Building Your First Multimodal Gen AI App 🚀

Introduction

Welcome to the tutorial on building your first multimodal generative AI (Gen AI) app! This repository contains all the resources and code you need to get started with creating an app that can generate text, audio, images, and videos using various AI models and APIs.

Prerequisites

Before you begin, make sure you have the following:

A GitHub account
GitHub Codespaces enabled (comes with your GitHub account)
API keys for the following:
- Groq or OpenAI (at least one is required; Groq has a free tier for all the models we need!)
- Replicate (necessary for full functionality; Replicate has kindly provided credits for those taking this workshop at a conference.)
Basic knowledge of Python and Bash

Note about GitHub Codespaces:

GitHub Codespaces is included with every GitHub account.
There's a substantial monthly free tier for personal accounts (120 core hours/month as of 2024).
If you exceed the free tier, you may need to purchase additional usage.
For the latest information on GitHub Codespaces pricing and usage limits, please check the official GitHub documentation.

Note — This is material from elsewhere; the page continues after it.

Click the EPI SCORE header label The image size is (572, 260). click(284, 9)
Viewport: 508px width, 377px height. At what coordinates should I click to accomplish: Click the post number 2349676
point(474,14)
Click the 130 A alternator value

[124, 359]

Note for Workshop Participants: If you are taking this workshop at a conference or other event, please check with your instructors or teachers to see if they are providing the API keys for you.

Setting Up the Environment

To get up and running, you can watch the video below and/or follow the instructions (instructions at around 1:50 after motivating demo):

Building.a.Multi-Modal.AI.App.with.GitHub.Code.Spaces.--SUB.mp4

Creating a GitHub Codespace

Open the repository in GitHub.
Click on the Code button and select Create codespace on main.
Wait for the Codespace to spin up (this should take about 2 minutes).

Adding API Keys

In the Codespace, navigate to the .streamlit directory inside the multimodal_app folder.
Open the secrets.toml file.

Add your API keys as follows:

OPENAI_API_KEY = "your_openai_api_key"
GROQ_API_KEY = "your_groq_api_key"
REPLICATE_API_TOKEN = "your_replicate_api_token"

Save the file and ensure these keys are kept private and secure.

API Keys

You'll need API keys for either OpenAI or Groq, and Replicate (for full functionality).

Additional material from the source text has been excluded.